* AIM OF THE EXERCISE *
The answer is to be an exact copy of the lines below running from the line with "Användarvillkor (726, 1849)" down to the line with "bok@dsss.eu (1112, 2222)", both ends included, and nothing more.

Dataset items
◆ ◆ ◆ ◆ ◆

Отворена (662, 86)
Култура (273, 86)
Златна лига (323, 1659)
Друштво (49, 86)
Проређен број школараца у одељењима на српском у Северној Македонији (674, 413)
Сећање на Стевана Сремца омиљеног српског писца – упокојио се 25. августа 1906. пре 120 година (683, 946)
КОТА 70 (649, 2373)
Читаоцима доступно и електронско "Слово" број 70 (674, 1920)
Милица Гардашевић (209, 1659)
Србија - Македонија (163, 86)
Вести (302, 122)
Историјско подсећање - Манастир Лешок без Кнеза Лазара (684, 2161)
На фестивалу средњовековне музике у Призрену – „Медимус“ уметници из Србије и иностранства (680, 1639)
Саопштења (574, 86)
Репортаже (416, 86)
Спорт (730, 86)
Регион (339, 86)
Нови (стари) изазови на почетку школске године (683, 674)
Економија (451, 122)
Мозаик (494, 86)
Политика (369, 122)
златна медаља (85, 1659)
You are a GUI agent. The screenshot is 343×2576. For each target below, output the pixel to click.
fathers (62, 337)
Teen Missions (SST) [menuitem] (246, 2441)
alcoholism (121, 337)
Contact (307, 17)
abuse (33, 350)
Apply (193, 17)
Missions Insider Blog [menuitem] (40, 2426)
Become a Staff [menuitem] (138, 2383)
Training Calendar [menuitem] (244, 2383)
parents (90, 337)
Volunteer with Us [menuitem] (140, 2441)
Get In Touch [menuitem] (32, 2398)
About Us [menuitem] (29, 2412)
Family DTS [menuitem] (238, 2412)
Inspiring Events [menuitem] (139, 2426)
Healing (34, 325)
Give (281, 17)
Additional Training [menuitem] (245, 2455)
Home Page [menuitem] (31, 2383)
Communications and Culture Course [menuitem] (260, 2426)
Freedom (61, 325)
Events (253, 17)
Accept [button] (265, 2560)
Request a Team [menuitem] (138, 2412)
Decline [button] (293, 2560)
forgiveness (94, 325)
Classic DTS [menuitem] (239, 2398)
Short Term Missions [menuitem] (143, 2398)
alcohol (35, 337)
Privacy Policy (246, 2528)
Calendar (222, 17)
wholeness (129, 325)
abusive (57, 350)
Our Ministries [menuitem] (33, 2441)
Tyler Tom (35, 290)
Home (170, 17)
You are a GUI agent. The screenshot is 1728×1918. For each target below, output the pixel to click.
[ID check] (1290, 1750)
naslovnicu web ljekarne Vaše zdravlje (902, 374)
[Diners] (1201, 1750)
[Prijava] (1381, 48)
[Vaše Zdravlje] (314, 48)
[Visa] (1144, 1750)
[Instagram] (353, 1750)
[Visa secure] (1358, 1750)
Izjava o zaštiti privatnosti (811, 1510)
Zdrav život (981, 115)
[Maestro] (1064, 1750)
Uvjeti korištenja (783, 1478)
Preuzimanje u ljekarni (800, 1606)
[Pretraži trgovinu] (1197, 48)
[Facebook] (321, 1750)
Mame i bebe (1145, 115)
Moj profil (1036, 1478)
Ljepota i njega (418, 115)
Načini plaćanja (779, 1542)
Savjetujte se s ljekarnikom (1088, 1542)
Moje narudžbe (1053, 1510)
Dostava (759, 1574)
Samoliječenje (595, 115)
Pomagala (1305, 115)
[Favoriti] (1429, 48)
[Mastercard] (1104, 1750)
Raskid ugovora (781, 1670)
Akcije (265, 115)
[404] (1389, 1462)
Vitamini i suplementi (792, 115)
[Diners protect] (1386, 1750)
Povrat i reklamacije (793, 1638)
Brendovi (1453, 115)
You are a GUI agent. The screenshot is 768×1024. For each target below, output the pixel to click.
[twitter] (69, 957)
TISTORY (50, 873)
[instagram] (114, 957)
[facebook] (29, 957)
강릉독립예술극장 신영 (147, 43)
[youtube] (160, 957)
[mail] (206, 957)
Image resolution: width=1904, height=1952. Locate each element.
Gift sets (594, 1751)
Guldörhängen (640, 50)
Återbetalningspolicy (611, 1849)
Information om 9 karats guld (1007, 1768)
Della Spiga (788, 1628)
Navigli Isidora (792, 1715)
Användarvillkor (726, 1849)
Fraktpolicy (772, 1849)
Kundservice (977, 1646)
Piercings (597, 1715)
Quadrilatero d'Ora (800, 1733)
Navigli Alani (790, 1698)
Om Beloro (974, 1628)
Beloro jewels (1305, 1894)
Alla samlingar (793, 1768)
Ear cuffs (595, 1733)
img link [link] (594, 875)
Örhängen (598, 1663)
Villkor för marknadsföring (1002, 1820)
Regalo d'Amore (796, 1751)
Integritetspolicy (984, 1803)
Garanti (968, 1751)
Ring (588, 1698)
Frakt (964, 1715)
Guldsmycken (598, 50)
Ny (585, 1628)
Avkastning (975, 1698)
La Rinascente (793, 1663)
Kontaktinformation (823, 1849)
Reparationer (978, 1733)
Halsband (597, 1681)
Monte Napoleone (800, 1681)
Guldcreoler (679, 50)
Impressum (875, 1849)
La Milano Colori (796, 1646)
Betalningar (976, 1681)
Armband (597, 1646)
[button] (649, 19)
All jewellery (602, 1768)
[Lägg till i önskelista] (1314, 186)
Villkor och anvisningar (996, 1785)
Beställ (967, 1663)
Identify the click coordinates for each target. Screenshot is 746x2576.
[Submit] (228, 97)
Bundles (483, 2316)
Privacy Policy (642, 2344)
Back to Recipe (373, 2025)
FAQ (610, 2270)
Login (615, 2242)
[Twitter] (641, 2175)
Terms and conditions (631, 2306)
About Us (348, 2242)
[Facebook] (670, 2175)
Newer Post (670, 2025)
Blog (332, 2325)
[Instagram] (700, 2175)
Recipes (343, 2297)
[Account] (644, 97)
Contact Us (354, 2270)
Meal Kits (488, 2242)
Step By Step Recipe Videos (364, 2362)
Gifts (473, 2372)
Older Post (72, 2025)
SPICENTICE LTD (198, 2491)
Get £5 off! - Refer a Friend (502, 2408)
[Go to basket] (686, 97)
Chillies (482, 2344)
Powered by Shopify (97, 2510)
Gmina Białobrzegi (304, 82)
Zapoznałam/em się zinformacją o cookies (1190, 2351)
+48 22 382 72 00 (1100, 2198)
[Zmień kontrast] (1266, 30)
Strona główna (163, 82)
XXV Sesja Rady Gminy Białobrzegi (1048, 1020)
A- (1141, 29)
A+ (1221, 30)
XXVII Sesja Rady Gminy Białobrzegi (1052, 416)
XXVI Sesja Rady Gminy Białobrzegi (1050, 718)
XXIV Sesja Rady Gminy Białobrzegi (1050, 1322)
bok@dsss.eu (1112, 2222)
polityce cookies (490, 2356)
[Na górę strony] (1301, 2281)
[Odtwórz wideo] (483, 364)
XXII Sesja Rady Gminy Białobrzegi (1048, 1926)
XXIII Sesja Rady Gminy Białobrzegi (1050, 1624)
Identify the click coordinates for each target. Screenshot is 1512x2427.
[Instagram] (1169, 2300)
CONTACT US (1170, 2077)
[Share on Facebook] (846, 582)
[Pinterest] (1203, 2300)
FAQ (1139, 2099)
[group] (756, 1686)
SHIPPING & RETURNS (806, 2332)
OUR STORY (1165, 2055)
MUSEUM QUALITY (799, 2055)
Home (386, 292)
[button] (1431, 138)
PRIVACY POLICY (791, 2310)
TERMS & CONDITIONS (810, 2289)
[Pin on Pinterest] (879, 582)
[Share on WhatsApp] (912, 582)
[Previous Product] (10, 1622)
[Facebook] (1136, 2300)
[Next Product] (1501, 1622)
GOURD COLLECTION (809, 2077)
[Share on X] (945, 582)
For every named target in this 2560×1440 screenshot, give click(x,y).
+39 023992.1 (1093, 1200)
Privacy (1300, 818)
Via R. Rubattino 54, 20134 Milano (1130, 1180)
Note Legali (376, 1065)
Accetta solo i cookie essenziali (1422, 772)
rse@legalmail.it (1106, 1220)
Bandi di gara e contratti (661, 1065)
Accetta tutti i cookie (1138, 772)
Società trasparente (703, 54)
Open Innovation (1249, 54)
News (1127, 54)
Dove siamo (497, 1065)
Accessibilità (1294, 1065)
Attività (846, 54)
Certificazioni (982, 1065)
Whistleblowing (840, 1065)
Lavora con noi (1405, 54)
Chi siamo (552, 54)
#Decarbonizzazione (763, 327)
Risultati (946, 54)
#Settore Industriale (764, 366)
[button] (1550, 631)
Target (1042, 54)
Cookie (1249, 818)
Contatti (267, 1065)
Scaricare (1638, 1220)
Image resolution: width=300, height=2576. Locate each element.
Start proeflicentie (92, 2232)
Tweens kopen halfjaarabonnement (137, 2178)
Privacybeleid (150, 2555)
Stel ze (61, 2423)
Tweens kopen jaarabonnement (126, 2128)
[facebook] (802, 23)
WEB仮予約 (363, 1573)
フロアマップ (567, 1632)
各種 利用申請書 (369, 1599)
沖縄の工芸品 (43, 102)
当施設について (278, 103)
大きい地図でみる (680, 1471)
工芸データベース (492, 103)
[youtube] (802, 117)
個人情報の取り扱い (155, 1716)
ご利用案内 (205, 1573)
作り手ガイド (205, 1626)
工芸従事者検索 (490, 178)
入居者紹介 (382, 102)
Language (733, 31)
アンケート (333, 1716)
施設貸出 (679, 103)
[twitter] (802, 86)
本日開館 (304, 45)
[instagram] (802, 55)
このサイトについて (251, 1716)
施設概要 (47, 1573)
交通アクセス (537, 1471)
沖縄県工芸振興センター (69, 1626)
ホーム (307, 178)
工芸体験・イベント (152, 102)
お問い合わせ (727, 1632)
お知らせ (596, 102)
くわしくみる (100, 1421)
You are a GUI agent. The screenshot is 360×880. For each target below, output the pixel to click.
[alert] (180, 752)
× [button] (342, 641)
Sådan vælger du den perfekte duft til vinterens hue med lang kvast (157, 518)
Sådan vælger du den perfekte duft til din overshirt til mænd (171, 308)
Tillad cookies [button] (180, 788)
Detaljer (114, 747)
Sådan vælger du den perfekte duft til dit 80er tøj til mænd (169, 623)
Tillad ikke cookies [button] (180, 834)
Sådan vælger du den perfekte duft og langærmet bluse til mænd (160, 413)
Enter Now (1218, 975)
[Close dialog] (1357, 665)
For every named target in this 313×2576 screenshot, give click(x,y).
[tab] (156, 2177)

◆ ◆ ◆ ◆ ◆

* YOUR RESPONSE *
Användarvillkor (726, 1849)
Fraktpolicy (772, 1849)
Kundservice (977, 1646)
Piercings (597, 1715)
Quadrilatero d'Ora (800, 1733)
Navigli Alani (790, 1698)
Om Beloro (974, 1628)
Beloro jewels (1305, 1894)
Alla samlingar (793, 1768)
Ear cuffs (595, 1733)
img link [link] (594, 875)
Örhängen (598, 1663)
Villkor för marknadsföring (1002, 1820)
Regalo d'Amore (796, 1751)
Integritetspolicy (984, 1803)
Garanti (968, 1751)
Ring (588, 1698)
Frakt (964, 1715)
Guldsmycken (598, 50)
Ny (585, 1628)
Avkastning (975, 1698)
La Rinascente (793, 1663)
Kontaktinformation (823, 1849)
Reparationer (978, 1733)
Halsband (597, 1681)
Monte Napoleone (800, 1681)
Guldcreoler (679, 50)
Impressum (875, 1849)
La Milano Colori (796, 1646)
Betalningar (976, 1681)
Armband (597, 1646)
[button] (649, 19)
All jewellery (602, 1768)
[Lägg till i önskelista] (1314, 186)
Villkor och anvisningar (996, 1785)
Beställ (967, 1663)
Identify the click coordinates for each target. Screenshot is 746x2576.
[Submit] (228, 97)
Bundles (483, 2316)
Privacy Policy (642, 2344)
Back to Recipe (373, 2025)
FAQ (610, 2270)
Login (615, 2242)
[Twitter] (641, 2175)
Terms and conditions (631, 2306)
About Us (348, 2242)
[Facebook] (670, 2175)
Newer Post (670, 2025)
Blog (332, 2325)
[Instagram] (700, 2175)
Recipes (343, 2297)
[Account] (644, 97)
Contact Us (354, 2270)
Meal Kits (488, 2242)
Step By Step Recipe Videos (364, 2362)
Gifts (473, 2372)
Older Post (72, 2025)
SPICENTICE LTD (198, 2491)
Get £5 off! - Refer a Friend (502, 2408)
[Go to basket] (686, 97)
Chillies (482, 2344)
Powered by Shopify (97, 2510)
Gmina Białobrzegi (304, 82)
Zapoznałam/em się zinformacją o cookies (1190, 2351)
+48 22 382 72 00 (1100, 2198)
[Zmień kontrast] (1266, 30)
Strona główna (163, 82)
XXV Sesja Rady Gminy Białobrzegi (1048, 1020)
A- (1141, 29)
A+ (1221, 30)
XXVII Sesja Rady Gminy Białobrzegi (1052, 416)
XXVI Sesja Rady Gminy Białobrzegi (1050, 718)
XXIV Sesja Rady Gminy Białobrzegi (1050, 1322)
bok@dsss.eu (1112, 2222)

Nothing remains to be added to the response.